→ JOB A
Print the dumpfs passage below word for word, between "When mounting a shared" and "preserve the magic field.", inclusive.

→ EXCERPT TO READ
········

A shared dumpfs partition will normally coexist with a swap partition; the dumpfs superblock is stored at an offset which leaves the swap signature alone. A shared dump partition has no superblock on disk until the first dump file is created. Mounting a dumpfs partition with "-o clear" will completely zero the dumpfs superblock, including the magic field. This ensures that old dumpfs data in a shared partition will not be used, its contents are unreliable because of the data sharing.
When mounting a shared dumpfs partition, no check is made to see if the disk contains a dumpfs superblock. Mounting a dumpfs partition with -o share will only share with a swap partition, it will not share with any other mounted partition.
A non-shared dumpfs partition must have a superblock before being mounted. mkfs.dumpfs and fsck.dumpfs (only used for non-shared partitions) are trivial. Mounting dumpfs with "-o noshare,clear" will clear the metadata in the dumpfs superblock, but preserve the magic field.
dd if=/dev/zero of="$1" bs=64k count=1
echo 'dum0' | dd of="$1" bs=64k seek=1 conv=sync
Each dumpfs partition can be mounted with option poll or nopoll, the default is poll. Poll uses low level polled mode I/O direct to the partition, completely bypassing the normal interrupt driven code. This is done in an attempt to get the data out to disk even when the kernel is so badly broken that interrupts are not working. Poll requires that the device driver for the dumpfs partition supports polling mode I/O. Nopoll uses the standard kernel I/O mechanisms, so it is not guaranteed to work when the kernel is crashing. Nopoll should only be used when your device driver does not support polling mode I/O yet; you must accept that dumpfs may hang waiting for the I/O to be serviced.
Another option when mounting a dumpfs partition is to specify the size of its data buffer, in kibibytes. This buffer is permanently allocated as long as the dumpfs partition is mounted, it is only used when writing RAS data via dumpfs. The buffer size will be rounded up to a multiple of the kernel page size. The default is buffer=128.

········

→ GIVEN RECORDS

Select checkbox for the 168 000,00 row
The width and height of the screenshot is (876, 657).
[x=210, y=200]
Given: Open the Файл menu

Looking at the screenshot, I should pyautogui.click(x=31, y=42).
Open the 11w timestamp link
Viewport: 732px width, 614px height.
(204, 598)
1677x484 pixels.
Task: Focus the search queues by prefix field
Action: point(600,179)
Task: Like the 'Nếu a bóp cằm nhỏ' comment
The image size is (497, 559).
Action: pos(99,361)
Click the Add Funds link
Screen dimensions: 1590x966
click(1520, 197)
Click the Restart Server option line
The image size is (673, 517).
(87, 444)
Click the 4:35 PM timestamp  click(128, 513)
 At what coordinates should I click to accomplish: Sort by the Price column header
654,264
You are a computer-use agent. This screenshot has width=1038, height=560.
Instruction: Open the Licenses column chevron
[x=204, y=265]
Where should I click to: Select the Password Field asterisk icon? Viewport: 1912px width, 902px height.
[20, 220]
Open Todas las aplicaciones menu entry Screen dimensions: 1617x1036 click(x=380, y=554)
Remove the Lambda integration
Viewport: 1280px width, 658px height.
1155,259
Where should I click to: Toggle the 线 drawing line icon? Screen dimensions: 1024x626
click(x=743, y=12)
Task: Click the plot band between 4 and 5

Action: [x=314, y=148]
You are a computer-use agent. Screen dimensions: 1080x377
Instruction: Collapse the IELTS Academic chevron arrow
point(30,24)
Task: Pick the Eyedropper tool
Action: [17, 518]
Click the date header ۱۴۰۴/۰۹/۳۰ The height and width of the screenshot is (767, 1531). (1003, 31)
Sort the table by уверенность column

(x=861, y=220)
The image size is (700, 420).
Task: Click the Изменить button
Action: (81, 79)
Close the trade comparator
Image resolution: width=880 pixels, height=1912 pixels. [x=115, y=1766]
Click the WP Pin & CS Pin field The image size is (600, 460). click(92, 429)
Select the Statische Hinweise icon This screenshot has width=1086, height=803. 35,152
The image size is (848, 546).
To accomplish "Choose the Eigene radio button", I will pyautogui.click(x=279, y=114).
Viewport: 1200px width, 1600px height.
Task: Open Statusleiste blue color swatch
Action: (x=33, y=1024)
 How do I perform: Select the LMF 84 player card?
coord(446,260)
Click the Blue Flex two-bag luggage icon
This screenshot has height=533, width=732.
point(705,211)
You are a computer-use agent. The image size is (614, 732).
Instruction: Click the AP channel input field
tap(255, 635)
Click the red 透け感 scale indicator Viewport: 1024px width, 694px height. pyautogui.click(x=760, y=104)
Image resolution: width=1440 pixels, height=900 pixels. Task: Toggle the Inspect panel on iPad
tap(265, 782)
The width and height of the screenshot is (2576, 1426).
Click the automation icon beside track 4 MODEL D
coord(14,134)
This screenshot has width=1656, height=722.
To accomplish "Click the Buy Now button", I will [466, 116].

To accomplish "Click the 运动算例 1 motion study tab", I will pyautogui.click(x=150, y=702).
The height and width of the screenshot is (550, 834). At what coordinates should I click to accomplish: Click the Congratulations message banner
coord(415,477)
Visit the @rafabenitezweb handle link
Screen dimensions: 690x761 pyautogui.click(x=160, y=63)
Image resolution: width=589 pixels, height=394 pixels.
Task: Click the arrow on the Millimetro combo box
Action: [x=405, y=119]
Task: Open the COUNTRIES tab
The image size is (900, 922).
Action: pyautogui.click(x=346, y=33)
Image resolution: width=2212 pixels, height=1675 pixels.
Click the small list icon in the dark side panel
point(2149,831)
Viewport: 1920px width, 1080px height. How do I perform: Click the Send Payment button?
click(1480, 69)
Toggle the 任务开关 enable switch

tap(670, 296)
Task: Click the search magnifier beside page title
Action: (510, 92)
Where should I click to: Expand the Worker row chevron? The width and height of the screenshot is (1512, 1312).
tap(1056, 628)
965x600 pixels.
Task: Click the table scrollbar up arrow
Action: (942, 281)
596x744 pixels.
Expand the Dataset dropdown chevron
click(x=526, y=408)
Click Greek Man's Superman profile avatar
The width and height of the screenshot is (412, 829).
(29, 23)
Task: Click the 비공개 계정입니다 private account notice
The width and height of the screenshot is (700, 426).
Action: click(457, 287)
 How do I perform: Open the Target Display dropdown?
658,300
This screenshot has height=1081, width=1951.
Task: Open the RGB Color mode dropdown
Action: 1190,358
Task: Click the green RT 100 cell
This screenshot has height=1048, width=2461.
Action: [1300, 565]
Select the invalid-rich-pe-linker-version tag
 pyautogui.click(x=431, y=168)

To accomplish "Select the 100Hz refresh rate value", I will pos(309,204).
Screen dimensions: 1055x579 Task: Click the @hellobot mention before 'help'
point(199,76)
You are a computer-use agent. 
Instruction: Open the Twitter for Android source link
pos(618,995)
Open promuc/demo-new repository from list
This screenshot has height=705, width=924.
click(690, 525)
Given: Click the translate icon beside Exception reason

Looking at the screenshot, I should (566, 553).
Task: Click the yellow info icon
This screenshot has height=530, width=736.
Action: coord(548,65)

········

→ JOB B
Arrange the rows between the lines holding "The width and height of the screenshot is (2576, 1426)." and "click(1480, 69)", inclusive, as a numbered list, omitting blank lines.

→ CORRECT RESULT A
When mounting a shared dumpfs partition, no check is made to see if the disk contains a dumpfs superblock. Mounting a dumpfs partition with -o share will only share with a swap partition, it will not share with any other mounted partition.
A non-shared dumpfs partition must have a superblock before being mounted. mkfs.dumpfs and fsck.dumpfs (only used for non-shared partitions) are trivial. Mounting dumpfs with "-o noshare,clear" will clear the metadata in the dumpfs superblock, but preserve the magic field.

→ CORRECT RESULT B
1. The width and height of the screenshot is (2576, 1426).
2. Click the automation icon beside track 4 MODEL D
3. coord(14,134)
4. This screenshot has width=1656, height=722.
5. To accomplish "Click the Buy Now button", I will [466, 116].
6. To accomplish "Click the 运动算例 1 motion study tab", I will pyautogui.click(x=150, y=702).
7. The height and width of the screenshot is (550, 834). At what coordinates should I click to accomplish: Click the Congratulations message banner
8. coord(415,477)
9. Visit the @rafabenitezweb handle link
10. Screen dimensions: 690x761 pyautogui.click(x=160, y=63)
11. Image resolution: width=589 pixels, height=394 pixels.
12. Task: Click the arrow on the Millimetro combo box
13. Action: [x=405, y=119]
14. Task: Open the COUNTRIES tab
15. The image size is (900, 922).
16. Action: pyautogui.click(x=346, y=33)
17. Image resolution: width=2212 pixels, height=1675 pixels.
18. Click the small list icon in the dark side panel
19. point(2149,831)
20. Viewport: 1920px width, 1080px height. How do I perform: Click the Send Payment button?
21. click(1480, 69)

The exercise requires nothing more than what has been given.